• orthogonal •
or-tha-gê-nêl • Hear it!
Part of Speech: Adjective
Meaning: 1. At right angles, perpendicular (to). 2. Totally irrelevant, not at all germane to some point under discussion. 3. Statistically unrelated or independent.
Notes: Today's word comes from Greek via Latin and hence has all the derivational accoutrements of classical words. The noun is orthogonality and you can make a verb, orthogonalize "to place at right angles" out of it. The adverb has the usual suffix: orthogonally.
In Play: Today's word is useful in discussions of both practical and philosophical matters. Practically, we may say, "The trunk of a capital 'T' is orthogonal to its cross bar." To stretch that sense a wee bit, we might comment, "I wouldn't say that she drank too much last night but Wanda Round left the party somewhat less than orthogonal." On a more philosophical note: "Jack Uzzi raises so many orthogonal issues in staff meetings, it seems he is totally solipsistic."
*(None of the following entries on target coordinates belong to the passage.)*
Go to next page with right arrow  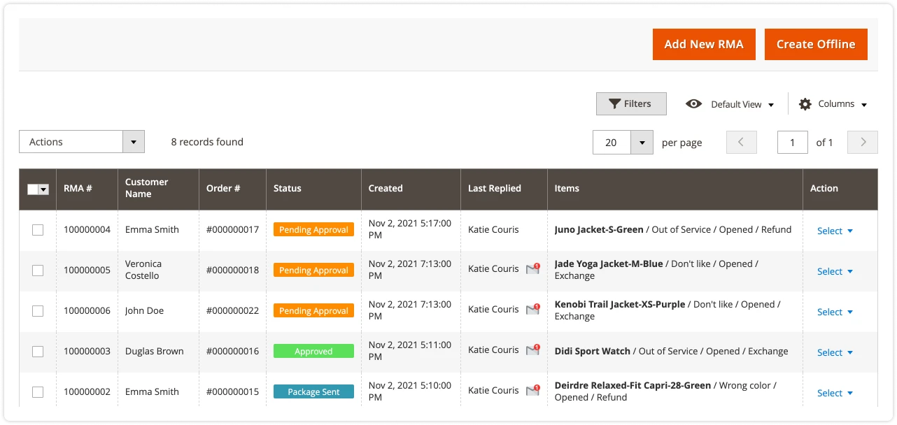pos(863,142)
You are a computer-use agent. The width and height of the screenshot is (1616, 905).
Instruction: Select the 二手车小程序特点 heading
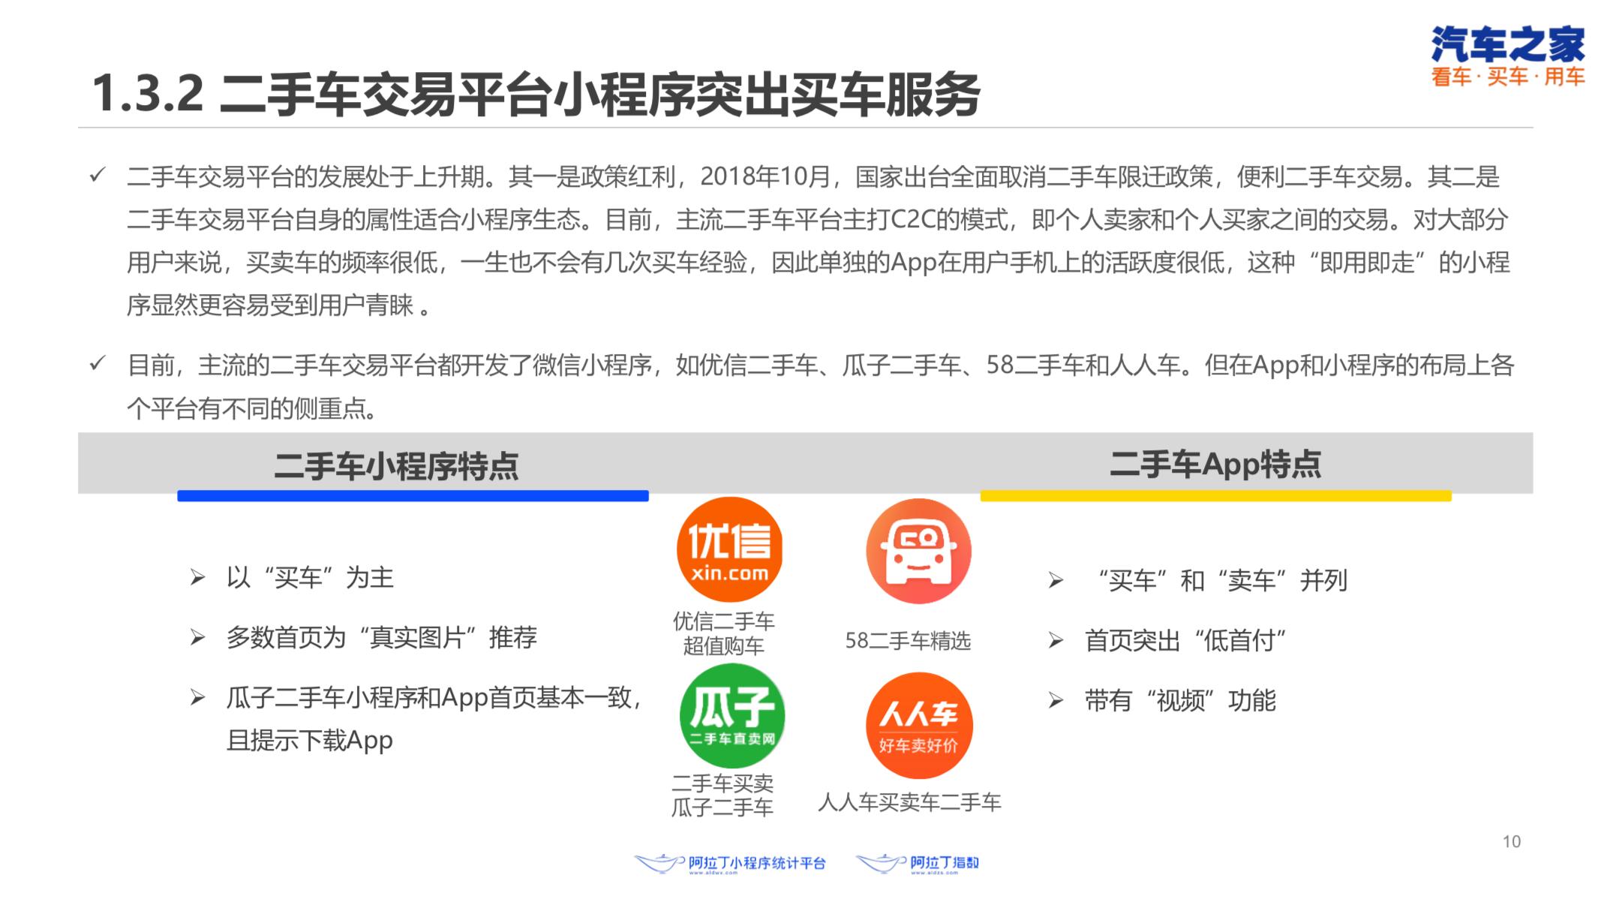coord(396,466)
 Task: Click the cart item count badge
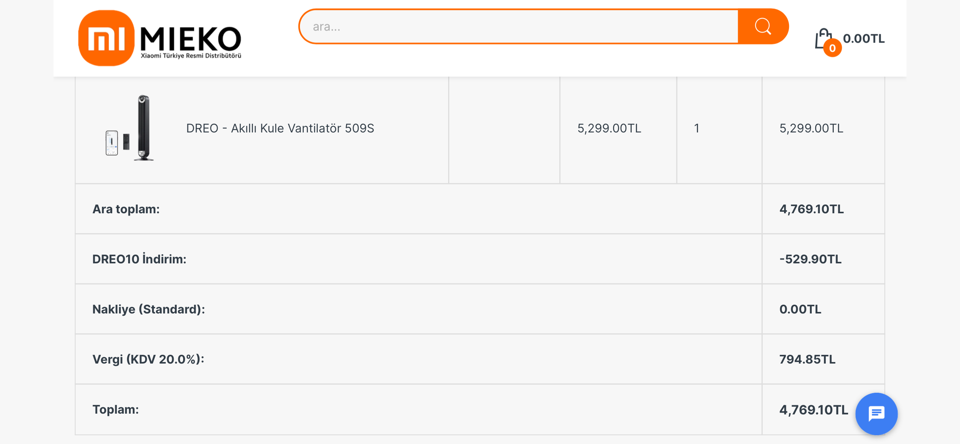832,48
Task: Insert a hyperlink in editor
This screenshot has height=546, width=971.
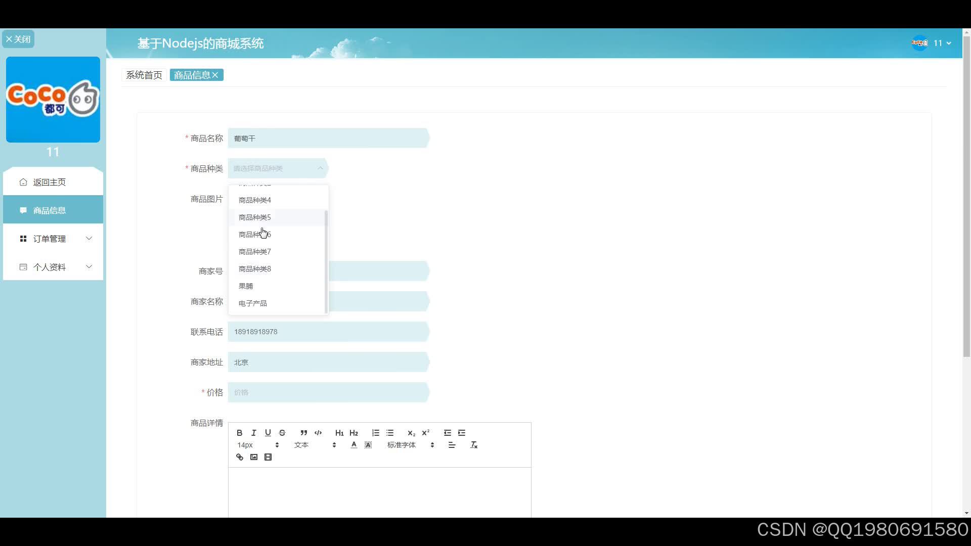Action: pos(240,457)
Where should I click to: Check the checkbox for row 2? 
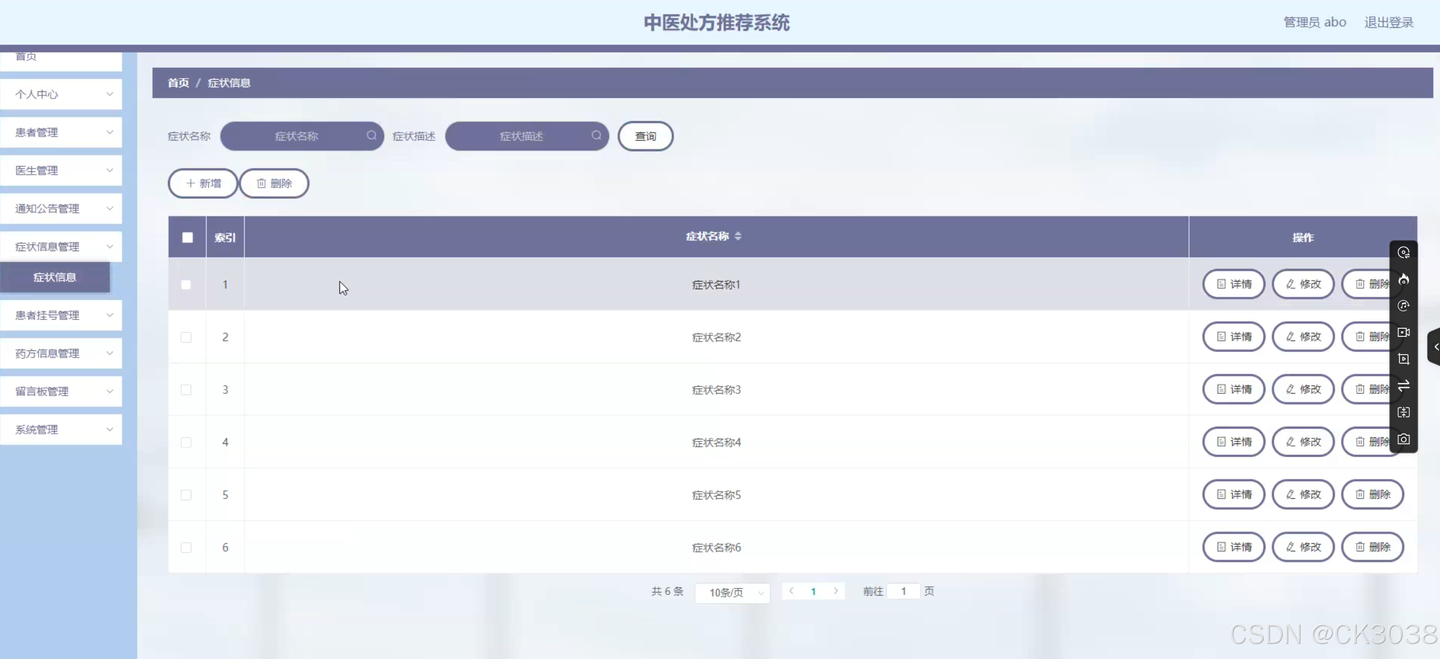pos(186,337)
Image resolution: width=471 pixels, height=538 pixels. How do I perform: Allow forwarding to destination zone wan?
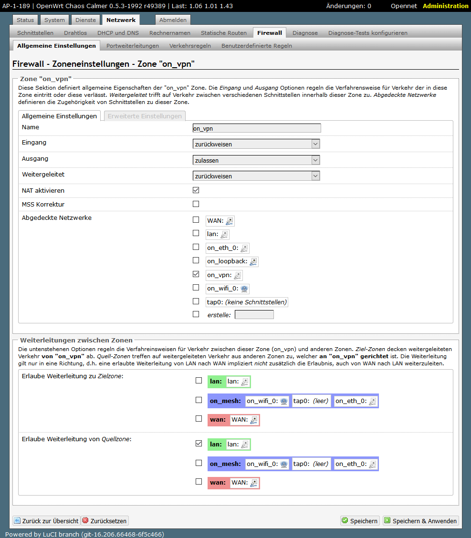[x=199, y=419]

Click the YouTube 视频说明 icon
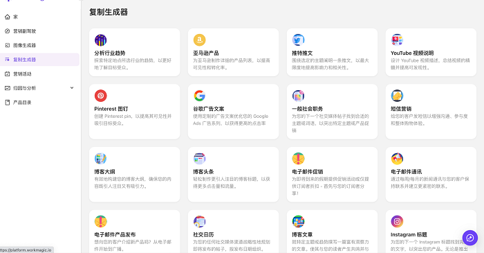coord(397,40)
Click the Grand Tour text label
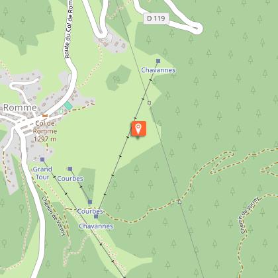This screenshot has height=278, width=278. click(x=42, y=173)
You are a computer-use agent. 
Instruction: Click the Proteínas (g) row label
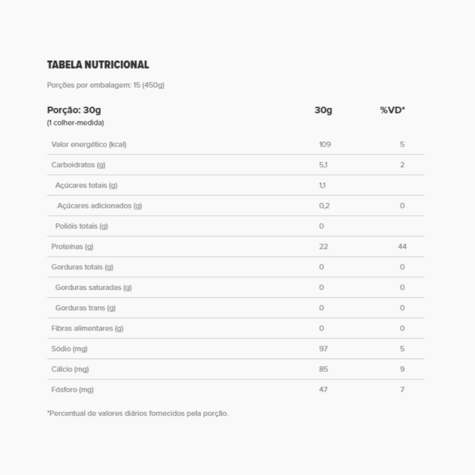coord(72,246)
Word History: Today's Good Word comes from Greek orthogonios "at right angles" based on orthos "right, correct" + gonia "angle". The original root came into Greek as both gonia and gona "knee", so apparently originally meant "knee" and "angle", two meanings obviously related. The same root came up in Latin genu "knee", which underlies genuflect "bow", based on a combination meaning "knee-bending". In English we have the very predictable knee and kneel from the same PIE root. Orthos "right" (in both senses) appears in many English words, such as orthography "correct spelling" and orthodoxy "correct belief".